- Data extracts -
---------------
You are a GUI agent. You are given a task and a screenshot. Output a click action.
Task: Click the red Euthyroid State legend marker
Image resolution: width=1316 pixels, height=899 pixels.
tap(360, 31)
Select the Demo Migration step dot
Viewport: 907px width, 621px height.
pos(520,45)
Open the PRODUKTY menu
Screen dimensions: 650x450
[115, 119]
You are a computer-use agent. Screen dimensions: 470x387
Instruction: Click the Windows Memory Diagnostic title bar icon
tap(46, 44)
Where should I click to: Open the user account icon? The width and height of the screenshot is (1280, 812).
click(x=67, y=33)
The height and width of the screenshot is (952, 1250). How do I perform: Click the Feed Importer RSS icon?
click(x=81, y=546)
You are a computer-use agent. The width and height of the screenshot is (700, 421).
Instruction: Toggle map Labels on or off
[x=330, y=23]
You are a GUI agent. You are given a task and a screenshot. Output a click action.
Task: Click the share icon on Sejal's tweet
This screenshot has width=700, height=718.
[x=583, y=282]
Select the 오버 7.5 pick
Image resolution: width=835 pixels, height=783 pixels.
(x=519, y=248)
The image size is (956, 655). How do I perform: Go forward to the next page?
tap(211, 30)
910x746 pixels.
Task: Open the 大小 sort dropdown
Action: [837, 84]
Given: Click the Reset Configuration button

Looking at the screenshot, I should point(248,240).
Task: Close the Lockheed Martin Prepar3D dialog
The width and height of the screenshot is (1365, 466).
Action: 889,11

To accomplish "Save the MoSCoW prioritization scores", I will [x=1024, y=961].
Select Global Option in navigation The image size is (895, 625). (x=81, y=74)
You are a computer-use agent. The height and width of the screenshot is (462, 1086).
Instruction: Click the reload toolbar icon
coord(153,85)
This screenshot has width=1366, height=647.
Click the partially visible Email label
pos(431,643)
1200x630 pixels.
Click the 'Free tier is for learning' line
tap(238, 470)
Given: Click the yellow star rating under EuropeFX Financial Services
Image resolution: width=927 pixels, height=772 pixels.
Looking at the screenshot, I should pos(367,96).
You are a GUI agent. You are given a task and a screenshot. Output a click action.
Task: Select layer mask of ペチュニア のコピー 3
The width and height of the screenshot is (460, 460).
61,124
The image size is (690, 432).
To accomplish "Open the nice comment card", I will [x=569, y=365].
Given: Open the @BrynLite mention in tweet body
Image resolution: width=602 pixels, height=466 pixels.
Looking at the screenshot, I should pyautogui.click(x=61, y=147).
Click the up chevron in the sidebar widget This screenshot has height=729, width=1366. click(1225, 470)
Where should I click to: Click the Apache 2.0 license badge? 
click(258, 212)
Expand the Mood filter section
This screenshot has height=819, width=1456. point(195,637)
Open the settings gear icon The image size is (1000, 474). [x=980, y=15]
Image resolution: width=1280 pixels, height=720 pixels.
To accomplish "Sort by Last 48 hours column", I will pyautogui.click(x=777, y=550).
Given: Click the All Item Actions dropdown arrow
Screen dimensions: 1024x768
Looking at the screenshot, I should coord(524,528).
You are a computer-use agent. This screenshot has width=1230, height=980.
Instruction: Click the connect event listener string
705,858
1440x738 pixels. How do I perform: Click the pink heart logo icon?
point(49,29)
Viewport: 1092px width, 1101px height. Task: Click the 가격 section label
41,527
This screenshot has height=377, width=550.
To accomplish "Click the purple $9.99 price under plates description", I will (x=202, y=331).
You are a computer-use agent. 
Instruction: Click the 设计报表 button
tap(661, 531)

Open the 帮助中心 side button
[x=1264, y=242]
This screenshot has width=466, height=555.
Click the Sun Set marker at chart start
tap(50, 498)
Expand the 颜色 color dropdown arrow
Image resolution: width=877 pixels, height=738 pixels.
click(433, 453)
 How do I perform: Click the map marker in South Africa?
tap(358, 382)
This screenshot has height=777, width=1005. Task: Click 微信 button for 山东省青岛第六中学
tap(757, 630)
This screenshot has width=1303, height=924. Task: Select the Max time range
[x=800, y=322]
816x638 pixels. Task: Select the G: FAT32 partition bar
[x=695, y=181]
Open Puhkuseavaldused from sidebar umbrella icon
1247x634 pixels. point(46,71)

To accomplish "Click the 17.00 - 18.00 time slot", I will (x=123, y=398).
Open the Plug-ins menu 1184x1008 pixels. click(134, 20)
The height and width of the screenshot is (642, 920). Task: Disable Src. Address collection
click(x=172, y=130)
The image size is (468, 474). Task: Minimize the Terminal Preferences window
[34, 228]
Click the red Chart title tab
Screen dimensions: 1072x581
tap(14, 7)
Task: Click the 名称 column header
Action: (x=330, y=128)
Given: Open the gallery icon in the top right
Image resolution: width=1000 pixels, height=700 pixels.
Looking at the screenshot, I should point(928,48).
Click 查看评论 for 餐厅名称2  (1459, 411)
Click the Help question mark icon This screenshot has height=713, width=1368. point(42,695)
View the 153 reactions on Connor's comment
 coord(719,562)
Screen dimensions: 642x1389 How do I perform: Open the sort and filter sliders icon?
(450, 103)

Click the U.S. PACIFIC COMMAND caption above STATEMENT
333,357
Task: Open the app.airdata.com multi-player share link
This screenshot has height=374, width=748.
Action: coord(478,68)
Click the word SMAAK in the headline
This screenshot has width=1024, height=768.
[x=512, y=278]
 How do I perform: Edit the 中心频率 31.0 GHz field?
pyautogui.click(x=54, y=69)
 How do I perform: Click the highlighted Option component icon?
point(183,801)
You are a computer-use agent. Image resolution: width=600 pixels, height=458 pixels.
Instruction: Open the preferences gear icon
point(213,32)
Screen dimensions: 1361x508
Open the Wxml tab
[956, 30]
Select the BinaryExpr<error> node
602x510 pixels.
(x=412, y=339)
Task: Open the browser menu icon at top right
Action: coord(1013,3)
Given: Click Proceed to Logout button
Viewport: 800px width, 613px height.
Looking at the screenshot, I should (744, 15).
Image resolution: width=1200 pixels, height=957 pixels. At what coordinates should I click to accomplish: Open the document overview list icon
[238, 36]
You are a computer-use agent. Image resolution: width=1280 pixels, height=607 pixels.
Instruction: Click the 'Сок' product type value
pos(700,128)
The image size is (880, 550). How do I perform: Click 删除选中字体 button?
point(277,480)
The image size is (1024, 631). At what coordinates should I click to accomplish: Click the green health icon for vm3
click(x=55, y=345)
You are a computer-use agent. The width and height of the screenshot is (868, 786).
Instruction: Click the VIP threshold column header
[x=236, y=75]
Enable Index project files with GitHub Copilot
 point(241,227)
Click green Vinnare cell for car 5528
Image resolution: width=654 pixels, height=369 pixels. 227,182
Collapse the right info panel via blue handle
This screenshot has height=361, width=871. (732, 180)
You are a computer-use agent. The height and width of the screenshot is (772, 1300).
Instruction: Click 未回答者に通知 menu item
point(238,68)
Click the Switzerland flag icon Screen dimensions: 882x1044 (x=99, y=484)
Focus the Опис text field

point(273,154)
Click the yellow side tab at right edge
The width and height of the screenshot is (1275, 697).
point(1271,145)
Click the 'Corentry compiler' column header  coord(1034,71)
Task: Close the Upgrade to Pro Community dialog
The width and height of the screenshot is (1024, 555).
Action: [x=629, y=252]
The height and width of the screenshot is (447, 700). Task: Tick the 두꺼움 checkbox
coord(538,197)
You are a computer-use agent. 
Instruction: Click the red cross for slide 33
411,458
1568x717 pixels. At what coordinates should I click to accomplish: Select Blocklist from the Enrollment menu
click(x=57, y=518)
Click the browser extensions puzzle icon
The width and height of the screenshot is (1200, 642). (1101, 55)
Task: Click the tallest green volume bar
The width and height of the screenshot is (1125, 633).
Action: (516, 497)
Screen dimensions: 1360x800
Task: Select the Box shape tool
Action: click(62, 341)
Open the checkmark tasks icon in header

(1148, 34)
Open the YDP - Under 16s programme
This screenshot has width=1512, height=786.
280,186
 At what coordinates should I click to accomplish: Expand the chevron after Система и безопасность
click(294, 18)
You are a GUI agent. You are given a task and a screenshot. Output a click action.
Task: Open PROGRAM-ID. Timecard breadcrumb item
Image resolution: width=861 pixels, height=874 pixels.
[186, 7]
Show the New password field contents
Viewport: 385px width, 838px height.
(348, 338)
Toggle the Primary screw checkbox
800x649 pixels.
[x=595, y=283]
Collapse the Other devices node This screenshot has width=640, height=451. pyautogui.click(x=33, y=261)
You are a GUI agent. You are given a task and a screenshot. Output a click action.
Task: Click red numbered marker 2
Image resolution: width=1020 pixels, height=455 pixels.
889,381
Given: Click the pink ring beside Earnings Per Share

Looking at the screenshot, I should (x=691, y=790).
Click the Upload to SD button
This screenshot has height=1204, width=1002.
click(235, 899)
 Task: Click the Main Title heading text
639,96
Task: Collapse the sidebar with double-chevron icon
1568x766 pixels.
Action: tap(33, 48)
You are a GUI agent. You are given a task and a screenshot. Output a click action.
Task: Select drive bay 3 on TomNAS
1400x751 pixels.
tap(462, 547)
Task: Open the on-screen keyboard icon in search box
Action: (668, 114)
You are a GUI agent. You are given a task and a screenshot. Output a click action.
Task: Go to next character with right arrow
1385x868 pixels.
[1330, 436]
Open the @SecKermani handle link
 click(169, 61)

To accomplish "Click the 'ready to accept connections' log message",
---------------
- What you have to do -
For the records above, state the number of lines that include the string "arrow" and add nothing.

- Result below -
3